Teachers throughout Oregon are scrambling in this first month of the school year to find space in their classrooms — and in their heads — for 30-plus students per class. Perhaps the pressure that’s building within public schools will finally prompt Oregon legislators to make hard choices to free up more dollars for K-12 education.

That outcome is far from certain, but anyone who takes time to observe what’s happening in their local schools should come away motivated to do something to relieve the load. What legislators can do is respond positively to Gov. John Kitzhaber’s call for a Sept. 30 special session to approve further PERS reforms and modest revenue measures.

In its regular session, the 2013 Legislature enacted changes to the Oregon Public Employees Retirement System that will reduce costs, but it did not go far enough. As a result, school districts in the Portland area, including the West Linn-Wilsonville School District, continue to feel a financial squeeze that’s due in large part to unsustainable PERS-related increases. If legislators regroup in a special session, they should approve more robust PERS reforms — along with targeted tax increases — to relieve class sizes this very school year.

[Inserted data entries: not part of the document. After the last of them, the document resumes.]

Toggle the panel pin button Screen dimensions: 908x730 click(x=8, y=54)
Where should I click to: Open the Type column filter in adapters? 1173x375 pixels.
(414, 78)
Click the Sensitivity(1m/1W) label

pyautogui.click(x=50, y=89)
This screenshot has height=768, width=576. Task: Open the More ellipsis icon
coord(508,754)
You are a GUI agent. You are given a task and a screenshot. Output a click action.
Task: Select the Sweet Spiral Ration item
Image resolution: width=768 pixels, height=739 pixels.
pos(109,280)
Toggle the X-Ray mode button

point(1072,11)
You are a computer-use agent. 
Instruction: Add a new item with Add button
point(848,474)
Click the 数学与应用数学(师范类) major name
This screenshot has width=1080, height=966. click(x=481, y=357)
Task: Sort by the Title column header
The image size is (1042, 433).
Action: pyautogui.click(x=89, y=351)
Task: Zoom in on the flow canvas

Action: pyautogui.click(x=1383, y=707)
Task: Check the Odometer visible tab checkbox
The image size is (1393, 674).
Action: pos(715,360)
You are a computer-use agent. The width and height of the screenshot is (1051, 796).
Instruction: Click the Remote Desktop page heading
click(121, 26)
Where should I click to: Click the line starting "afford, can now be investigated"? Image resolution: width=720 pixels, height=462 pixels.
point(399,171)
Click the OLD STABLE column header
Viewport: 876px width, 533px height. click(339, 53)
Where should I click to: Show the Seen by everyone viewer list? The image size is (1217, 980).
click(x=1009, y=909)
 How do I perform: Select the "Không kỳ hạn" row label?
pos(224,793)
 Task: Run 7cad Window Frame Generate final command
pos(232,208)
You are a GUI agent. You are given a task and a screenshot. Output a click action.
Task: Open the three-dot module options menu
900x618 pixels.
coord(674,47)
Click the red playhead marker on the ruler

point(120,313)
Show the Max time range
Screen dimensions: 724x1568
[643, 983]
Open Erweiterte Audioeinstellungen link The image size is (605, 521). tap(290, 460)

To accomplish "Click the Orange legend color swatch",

The measures being discussed could produce hundreds of millions of dollars for K-12 education, community colleges and a few other state programs, with most of that money coming from PERS savings. Normally, the Democrats who control both legislative chambers would be eager to add substantial funding to the school budget, but they also are hypersensitive to public employees’ natural desire to protect their pensions.

What everyone must understand, however, is that further delays in PERS reforms will mean fewer teachers, larger class sizes, more furlough days and continued financial problems for schools. The outlines of a deal include a more rigid cap on cost of living increases for PERS recipients and changes to the money match formula for inactive PERS members. On the other side of the ledger, various tax ideas have been discussed, including a 10-cent hike in the tobacco tax and phasing out some personal exemptions for higher-income earners.

Republicans are instinctively resistant to tax increases, but some party leaders have signaled they might be willing to act if the “grand bargain” in the making also includes substantial PERS savings and tax breaks that will help small businesses.

Last week, Kitzhaber brought together leaders from both parties to try to reach general agreement on a compromise that put the needs of Oregon first. Slowing the growth of PERS will be a gift to Oregon schools that will keep giving for decades. Yes, there will be court challenges, but that’s not a reason to neglect the inevitable need to alter PERS for the long term.

When you consider Oregon’s ballooning class sizes — already among the largest in the nation — the only rational response is to take immediate action to help children in school today. That requires movement from both Democrats and Republicans, and a recognition that they have a rare opportunity to reverse a downward spiral in Oregon education.